There was no profit in arguing the point. Dr. Cain bit his tongue before he got diverted. "The point is… those schematics? They contain things I've never seen before. Exotic materials. Arrangements of parts that just shouldn't be possible. Entire subsystems I can't even begin to grasp."
"Didn't we just say you're no expert in robotics? You don't know the high-end stuff. And that means you can't tell me that this thing is special."
I can, Dr. Cain thought, if you'd let me. "You don't get it, dean. This Lightbot shouldn't be able to exist. These schematics tell the story of something impossible."
Dr. Cain could almost hear the dean thinking over the phone line. "Explain," the dean said slowly.
"The EMI alone is more than we know how to cope with," Dr. Cain said.
"EMI?"
"Electro-magnetic interference?" Oh… Dr. Cain remembered now. The dean really knew almost nothing about robotics. He wasn't unusual there. Dr. Cain was the oddball. His efforts to use robotics to help his other disciplines made him the black sheep of Nod University's paleontology department.

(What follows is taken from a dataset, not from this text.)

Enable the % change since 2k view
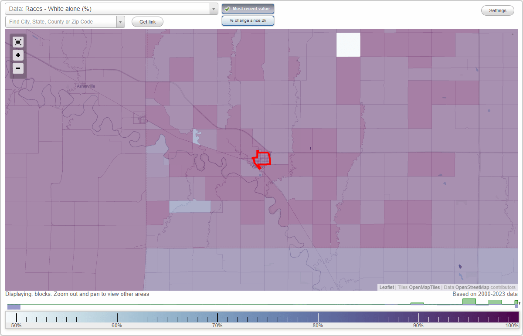 click(x=248, y=20)

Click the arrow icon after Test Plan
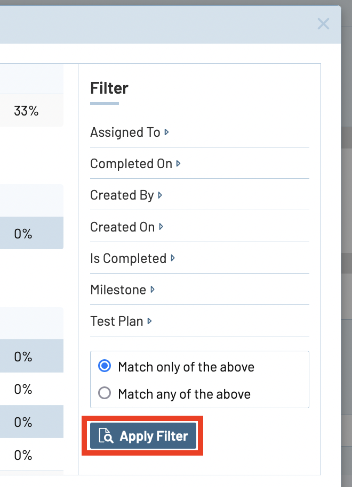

For that matter, most people knew nothing of robots, and were proud of the fact. Dr. Cain didn't think that was fitting for a supposedly learned man like the dean, but what could you do? "EMI," he explained, "is when one piece of equipment disrupts the other electronics around it. High-powered sensors and radios are notorious for it, but power lines with lots of current do it, too."
"And?"
"By what we know—and I've sent the numbers back to some friends to be sure—the EMI from some of the systems in this Lightbot should play havoc with the rest of him. But… he was designed to use them, and there are no warnings or blocks we can tell that would keep him from using them."
"And?!"
"Don't you get it?" Dr. Cain said, losing his self-control at last. "He's supposed to work in ways that we can't duplicate. That makes him better than anything we've got these days! This Lightbot, old as he is, is much more advanced than any other robot in existence!"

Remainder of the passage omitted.